Another_Overpriced_DropHi,
I'm the owner and designer of the the Dragon line. Yaxell is the factory I use to make it. They do not spec the materials I do. S35 is a lovely powdered steel. It is also classified as a tool steel, and rusts extremely quickly. In the kitchen world it would need to be DLC coated. It is also extremely expensive. If you are complaining about the cost of this drop, which by the way is the lowest anywhere, you would be mortified at what a kitchen knife made of S35would be. the bottom line, is that the process for making any powdered steel is expensive, and isn't going to come down any time soon. This is why we use the BD1N steel. It rockwell's at 63, and is still tough. It is also a fraction of the price of any powdered steel. It should also be noted that the HRC on S35, isn't as high as BD1N.
Shenanigans
175
Sep 7, 2017
Another_Overpriced_Drop I've owned a custom chef's knife in s30v. I never had any problem with it corroding, but I also treat even my stainless knives almost like my carbon steel knives. Maximum attainable sharpness and ease of sharpening is still among the best of any kitchen knife that I've used. However, edge retention and durability was really nothing special. Better than vg10, but otherwise meh.... not really worth the huge premium in price.

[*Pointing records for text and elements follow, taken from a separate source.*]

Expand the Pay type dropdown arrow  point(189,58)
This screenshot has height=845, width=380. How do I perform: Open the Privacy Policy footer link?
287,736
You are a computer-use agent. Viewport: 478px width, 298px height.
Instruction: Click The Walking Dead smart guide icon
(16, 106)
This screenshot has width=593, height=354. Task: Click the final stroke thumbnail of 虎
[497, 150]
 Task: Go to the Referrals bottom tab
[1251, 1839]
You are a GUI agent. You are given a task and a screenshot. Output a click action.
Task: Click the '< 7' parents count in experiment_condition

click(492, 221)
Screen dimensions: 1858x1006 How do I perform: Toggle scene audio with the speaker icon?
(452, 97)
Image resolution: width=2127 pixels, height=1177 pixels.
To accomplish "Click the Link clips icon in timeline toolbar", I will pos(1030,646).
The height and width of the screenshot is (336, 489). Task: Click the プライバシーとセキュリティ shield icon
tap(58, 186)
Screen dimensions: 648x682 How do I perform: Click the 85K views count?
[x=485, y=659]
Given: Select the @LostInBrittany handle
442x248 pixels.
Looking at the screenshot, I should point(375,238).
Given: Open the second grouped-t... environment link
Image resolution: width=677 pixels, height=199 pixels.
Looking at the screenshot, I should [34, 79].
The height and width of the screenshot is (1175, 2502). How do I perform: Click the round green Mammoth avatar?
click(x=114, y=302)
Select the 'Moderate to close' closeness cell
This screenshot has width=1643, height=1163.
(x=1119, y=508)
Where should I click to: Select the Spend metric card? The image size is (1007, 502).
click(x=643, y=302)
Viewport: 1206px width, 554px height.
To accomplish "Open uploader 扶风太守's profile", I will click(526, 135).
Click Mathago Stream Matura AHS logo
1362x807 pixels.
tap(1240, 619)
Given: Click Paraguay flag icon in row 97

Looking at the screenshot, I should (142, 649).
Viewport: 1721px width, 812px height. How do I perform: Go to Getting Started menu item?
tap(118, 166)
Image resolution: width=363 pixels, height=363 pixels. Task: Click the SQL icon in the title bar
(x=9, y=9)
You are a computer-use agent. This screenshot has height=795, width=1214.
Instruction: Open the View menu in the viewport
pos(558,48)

One thing to think about when using a carbon steel or less-stainless steel in the kitchen is that acidic food is going to negatively affect the cutting edge long before you will see corrosion or discoloration on the sides of the blade. Patina or dlc coating isnt going to help you there.
Don't get me wrong, I like playing around with different exotic steeled knives just as much as the next knife knut, but there's no gaping "hole" in the market, its just that the market segment is small, and populated by boutique custom and low-volume makers due to the price that the materials necessitate.
Neji
156
Jun 18, 2019
Another_Overpriced_DropI own one of the Yaxell Dragon knives in BD1N. I also own several knives with S35. From how I use a knife in the kitchen, I do not see that there is an advantage to S35, especially when it will greatly increase the price of the knife. If you want REAL stainless then go with ceramic knives. I love my Kyocera ceramic knives for fruit and vegetables. I think Yaxell's use of BD1N is an excellent choice of steel given all factors. I'm just waiting for another Yaxell drop...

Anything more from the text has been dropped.